I can't imagine any vendor adding an Xunit which couldn't be dispatched
to. Depending on simulations I can envision adding a unit which was used
only 5-10% of the time, because a 5% increase in throughput for a very
small increase in gate count and no increase in die size would be a win.

You missed the point. You *can* (and it's done all the time) dispatch,
from a single thread, to more than one execution unit at a time.
To throw more execution units at a CPU than you can dispatch to , or
complete from, is certainly a waste.

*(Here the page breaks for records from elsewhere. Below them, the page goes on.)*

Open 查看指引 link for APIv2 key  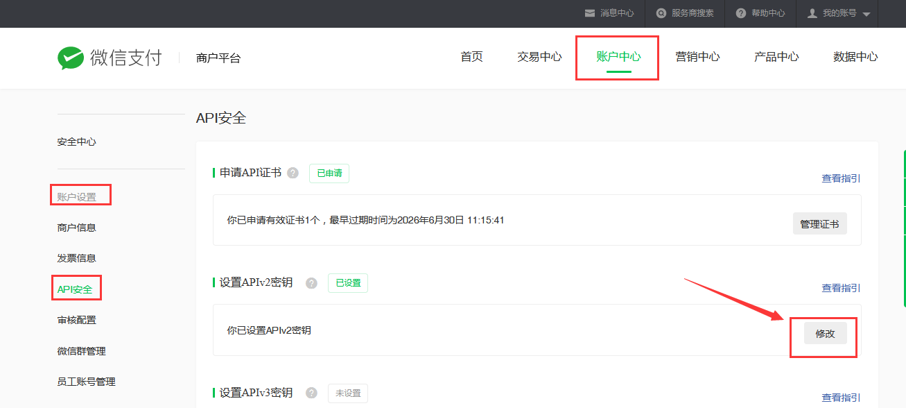pos(841,288)
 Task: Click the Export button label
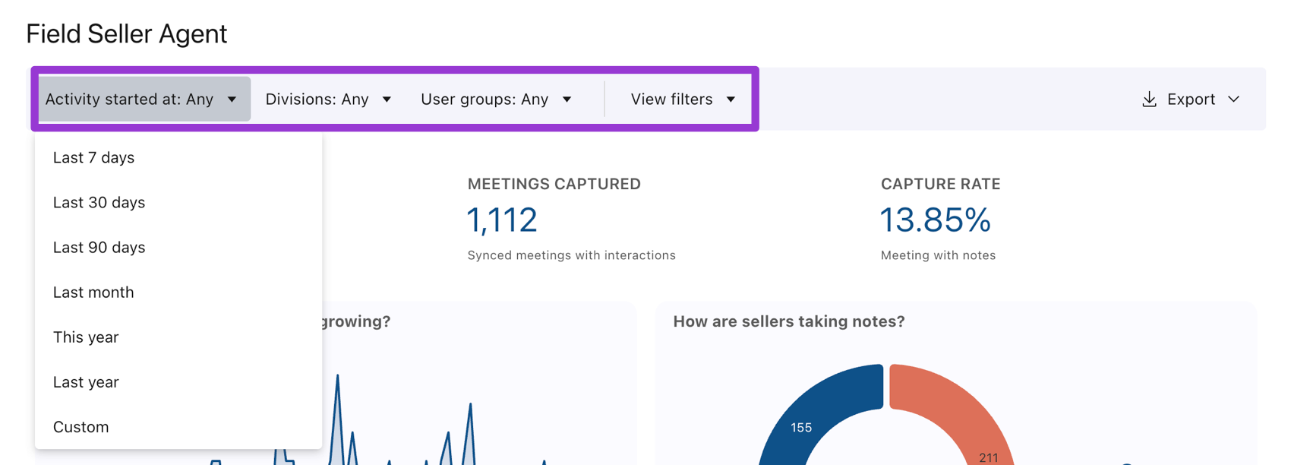[x=1191, y=100]
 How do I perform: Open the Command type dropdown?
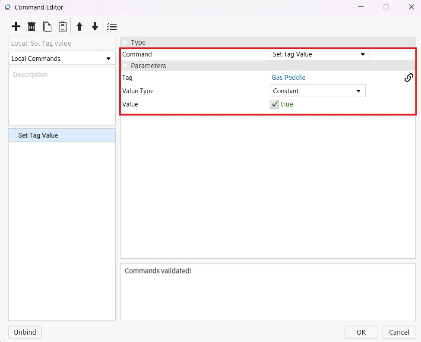coord(320,54)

Two FPUs, ro example, is certainly
not a waste if you can dispatch/complete four instructions per clock.
Okay, I'm making estimates on those values, but a feature like an adder
doesn't take a lot of gates compared to the count on modern CPUs.

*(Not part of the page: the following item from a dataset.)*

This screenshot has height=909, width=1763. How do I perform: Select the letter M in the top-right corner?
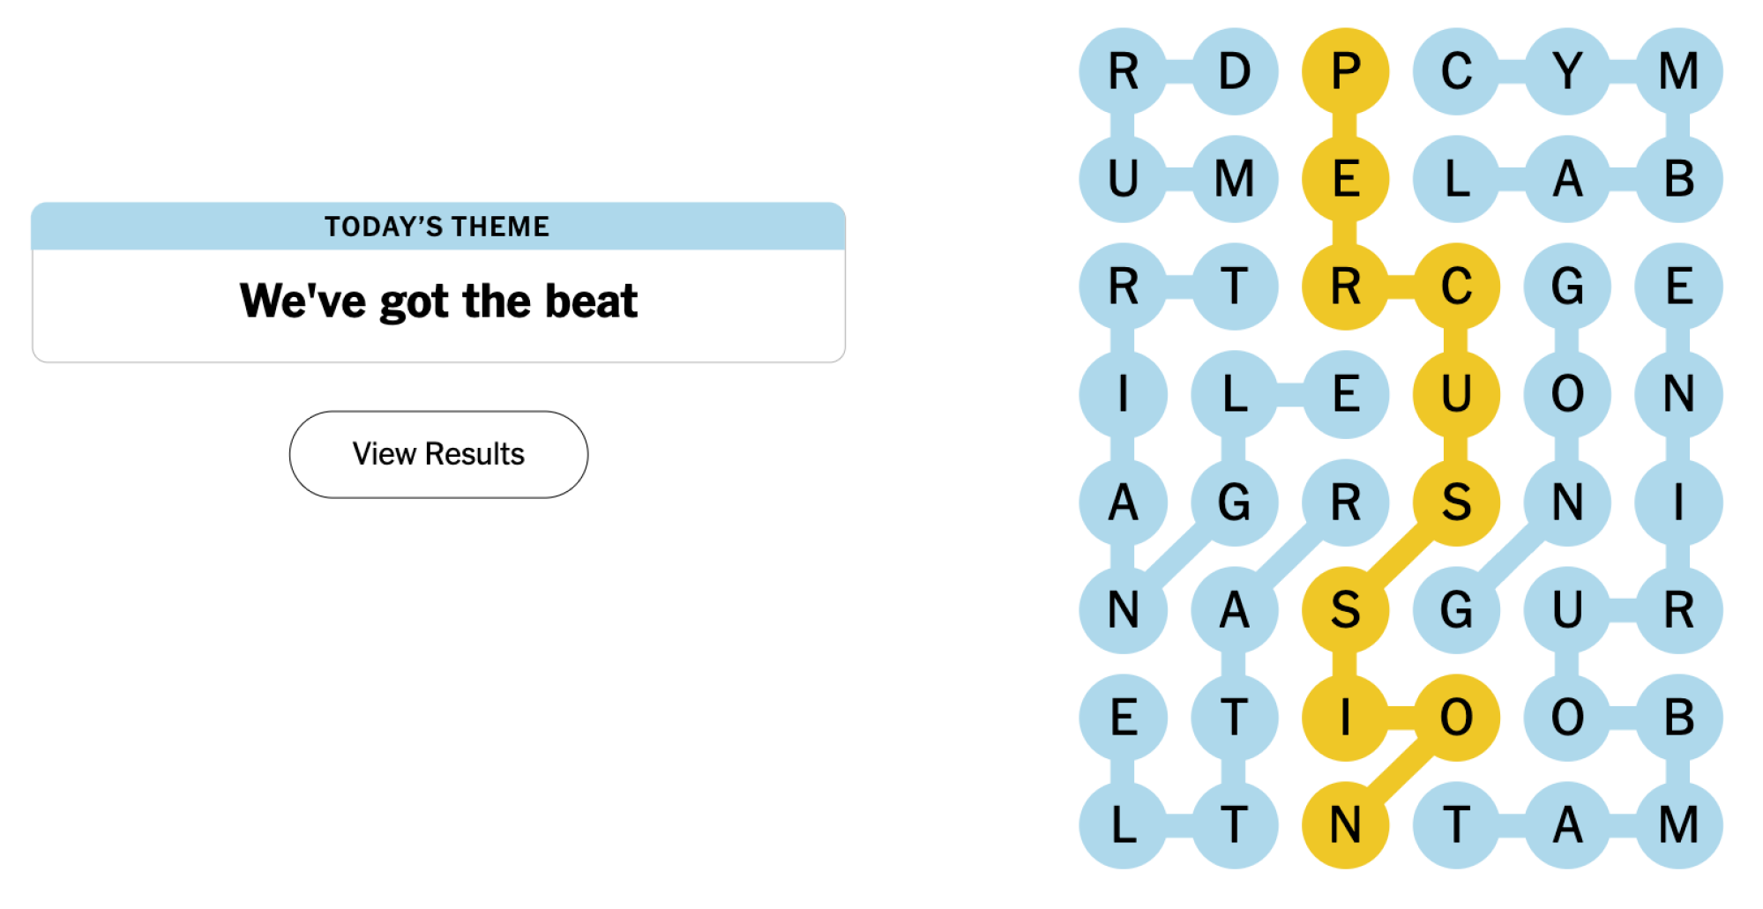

An adder is not an "execution unit". There are hundreds of adders in a
processor.

You haven't done the measurements. Not only is there a decrease in clock
time for some applications, but a decrease in context switches on some
threaded applications using HT. With one CPU an application with feeder
and consumer logic runs in pure turn-taking. With HT they can sometimes
both run without a context switch for ms at a time.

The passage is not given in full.